[Assignment]: Replicate the data exactly, every line included.

[Dataset entries]:
*** Begin section ***
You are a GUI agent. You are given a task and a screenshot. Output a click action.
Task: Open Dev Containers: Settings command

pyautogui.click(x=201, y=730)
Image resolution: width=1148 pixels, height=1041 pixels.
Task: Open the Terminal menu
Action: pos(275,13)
*** End section ***
[Answer to the problem]:
You are a GUI agent. You are given a task and a screenshot. Output a click action.
Task: Open Dev Containers: Settings command

pyautogui.click(x=201, y=730)
Image resolution: width=1148 pixels, height=1041 pixels.
Task: Open the Terminal menu
Action: pos(275,13)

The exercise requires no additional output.